§ Provided entries:
####

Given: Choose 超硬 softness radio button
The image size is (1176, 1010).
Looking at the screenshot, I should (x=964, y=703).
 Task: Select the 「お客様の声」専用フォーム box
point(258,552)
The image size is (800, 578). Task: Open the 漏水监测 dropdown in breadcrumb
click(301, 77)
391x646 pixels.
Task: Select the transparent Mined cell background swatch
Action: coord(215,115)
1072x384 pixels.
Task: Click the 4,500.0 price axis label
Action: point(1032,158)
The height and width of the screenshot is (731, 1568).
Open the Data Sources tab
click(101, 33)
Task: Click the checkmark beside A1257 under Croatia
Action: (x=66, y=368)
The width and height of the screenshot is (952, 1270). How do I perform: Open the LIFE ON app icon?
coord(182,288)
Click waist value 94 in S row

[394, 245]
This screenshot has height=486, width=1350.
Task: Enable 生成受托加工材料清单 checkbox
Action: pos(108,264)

####

§ Request: Output the rows from the line containing "The image size is (800, 578)." up to and including the line containing "Action: point(1032,158)" as a Markdown table with the columns Number and Record line, numbering each line and skipping any blank ones.

§ Final result:
| Number | Record line |
|---|---|
| 1 | The image size is (800, 578). Task: Open the 漏水监测 dropdown in breadcrumb |
| 2 | click(301, 77) |
| 3 | 391x646 pixels. |
| 4 | Task: Select the transparent Mined cell background swatch |
| 5 | Action: coord(215,115) |
| 6 | 1072x384 pixels. |
| 7 | Task: Click the 4,500.0 price axis label |
| 8 | Action: point(1032,158) |